● Work request:
Would you repeat each of the lines below exactly?

(Collected data entries)
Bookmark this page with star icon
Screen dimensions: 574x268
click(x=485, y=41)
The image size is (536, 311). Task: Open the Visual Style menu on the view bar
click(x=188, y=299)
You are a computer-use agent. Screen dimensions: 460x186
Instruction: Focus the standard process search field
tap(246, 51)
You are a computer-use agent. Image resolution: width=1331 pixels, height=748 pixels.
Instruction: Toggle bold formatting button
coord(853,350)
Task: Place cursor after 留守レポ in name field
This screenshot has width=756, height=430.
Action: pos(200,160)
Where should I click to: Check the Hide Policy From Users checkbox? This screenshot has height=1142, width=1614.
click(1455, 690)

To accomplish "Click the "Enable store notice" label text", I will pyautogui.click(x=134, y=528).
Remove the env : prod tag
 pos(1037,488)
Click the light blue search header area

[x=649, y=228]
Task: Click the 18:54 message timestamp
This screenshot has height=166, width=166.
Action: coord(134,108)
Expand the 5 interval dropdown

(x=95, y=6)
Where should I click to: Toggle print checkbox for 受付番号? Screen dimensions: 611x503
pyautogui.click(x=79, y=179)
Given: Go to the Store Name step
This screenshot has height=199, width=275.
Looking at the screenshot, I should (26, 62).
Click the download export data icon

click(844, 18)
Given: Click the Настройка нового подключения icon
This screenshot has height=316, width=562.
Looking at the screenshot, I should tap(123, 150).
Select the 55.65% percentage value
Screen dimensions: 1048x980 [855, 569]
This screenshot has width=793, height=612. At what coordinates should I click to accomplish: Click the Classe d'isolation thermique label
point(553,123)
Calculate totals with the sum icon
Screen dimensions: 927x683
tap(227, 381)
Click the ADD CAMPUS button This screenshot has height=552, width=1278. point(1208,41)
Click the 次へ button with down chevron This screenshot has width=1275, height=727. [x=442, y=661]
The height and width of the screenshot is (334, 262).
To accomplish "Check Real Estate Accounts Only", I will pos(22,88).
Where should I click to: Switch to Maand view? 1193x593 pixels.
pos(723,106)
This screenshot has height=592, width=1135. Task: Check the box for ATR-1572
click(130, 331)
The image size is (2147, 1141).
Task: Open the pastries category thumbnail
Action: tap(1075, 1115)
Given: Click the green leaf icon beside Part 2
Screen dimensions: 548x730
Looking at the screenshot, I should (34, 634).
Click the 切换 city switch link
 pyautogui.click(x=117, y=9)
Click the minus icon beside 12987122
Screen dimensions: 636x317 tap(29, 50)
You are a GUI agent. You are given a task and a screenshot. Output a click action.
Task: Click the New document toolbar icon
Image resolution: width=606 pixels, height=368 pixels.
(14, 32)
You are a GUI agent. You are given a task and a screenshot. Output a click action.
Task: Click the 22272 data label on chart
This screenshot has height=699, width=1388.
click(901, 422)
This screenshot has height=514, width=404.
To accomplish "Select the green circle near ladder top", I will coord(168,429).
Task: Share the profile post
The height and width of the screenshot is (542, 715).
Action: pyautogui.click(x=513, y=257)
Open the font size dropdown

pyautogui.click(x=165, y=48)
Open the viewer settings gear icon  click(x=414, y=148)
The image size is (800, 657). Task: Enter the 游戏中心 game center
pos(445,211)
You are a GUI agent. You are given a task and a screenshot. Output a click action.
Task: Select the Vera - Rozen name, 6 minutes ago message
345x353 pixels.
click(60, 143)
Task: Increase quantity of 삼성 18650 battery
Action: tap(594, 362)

● Answer for the task:
Bookmark this page with star icon
Screen dimensions: 574x268
click(x=485, y=41)
The image size is (536, 311). Task: Open the Visual Style menu on the view bar
click(x=188, y=299)
You are a computer-use agent. Screen dimensions: 460x186
Instruction: Focus the standard process search field
tap(246, 51)
You are a computer-use agent. Image resolution: width=1331 pixels, height=748 pixels.
Instruction: Toggle bold formatting button
coord(853,350)
Task: Place cursor after 留守レポ in name field
This screenshot has width=756, height=430.
Action: pos(200,160)
Where should I click to: Check the Hide Policy From Users checkbox? This screenshot has height=1142, width=1614.
click(1455, 690)

To accomplish "Click the "Enable store notice" label text", I will pyautogui.click(x=134, y=528).
Remove the env : prod tag
 pos(1037,488)
Click the light blue search header area

[x=649, y=228]
Task: Click the 18:54 message timestamp
This screenshot has height=166, width=166.
Action: coord(134,108)
Expand the 5 interval dropdown

(x=95, y=6)
Where should I click to: Toggle print checkbox for 受付番号? Screen dimensions: 611x503
pyautogui.click(x=79, y=179)
Given: Go to the Store Name step
This screenshot has height=199, width=275.
Looking at the screenshot, I should (26, 62).
Click the download export data icon

click(844, 18)
Given: Click the Настройка нового подключения icon
This screenshot has height=316, width=562.
Looking at the screenshot, I should tap(123, 150).
Select the 55.65% percentage value
Screen dimensions: 1048x980 [855, 569]
This screenshot has width=793, height=612. At what coordinates should I click to accomplish: Click the Classe d'isolation thermique label
point(553,123)
Calculate totals with the sum icon
Screen dimensions: 927x683
tap(227, 381)
Click the ADD CAMPUS button This screenshot has height=552, width=1278. point(1208,41)
Click the 次へ button with down chevron This screenshot has width=1275, height=727. [x=442, y=661]
The height and width of the screenshot is (334, 262).
To accomplish "Check Real Estate Accounts Only", I will pos(22,88).
Where should I click to: Switch to Maand view? 1193x593 pixels.
pos(723,106)
This screenshot has height=592, width=1135. Task: Check the box for ATR-1572
click(130, 331)
The image size is (2147, 1141).
Task: Open the pastries category thumbnail
Action: tap(1075, 1115)
Given: Click the green leaf icon beside Part 2
Screen dimensions: 548x730
Looking at the screenshot, I should (34, 634).
Click the 切换 city switch link
 pyautogui.click(x=117, y=9)
Click the minus icon beside 12987122
Screen dimensions: 636x317 tap(29, 50)
You are a GUI agent. You are given a task and a screenshot. Output a click action.
Task: Click the New document toolbar icon
Image resolution: width=606 pixels, height=368 pixels.
(14, 32)
You are a GUI agent. You are given a task and a screenshot. Output a click action.
Task: Click the 22272 data label on chart
This screenshot has height=699, width=1388.
click(901, 422)
This screenshot has height=514, width=404.
To accomplish "Select the green circle near ladder top", I will coord(168,429).
Task: Share the profile post
The height and width of the screenshot is (542, 715).
Action: pyautogui.click(x=513, y=257)
Open the font size dropdown

pyautogui.click(x=165, y=48)
Open the viewer settings gear icon  click(x=414, y=148)
The image size is (800, 657). Task: Enter the 游戏中心 game center
pos(445,211)
You are a GUI agent. You are given a task and a screenshot. Output a click action.
Task: Select the Vera - Rozen name, 6 minutes ago message
345x353 pixels.
click(60, 143)
Task: Increase quantity of 삼성 18650 battery
Action: tap(594, 362)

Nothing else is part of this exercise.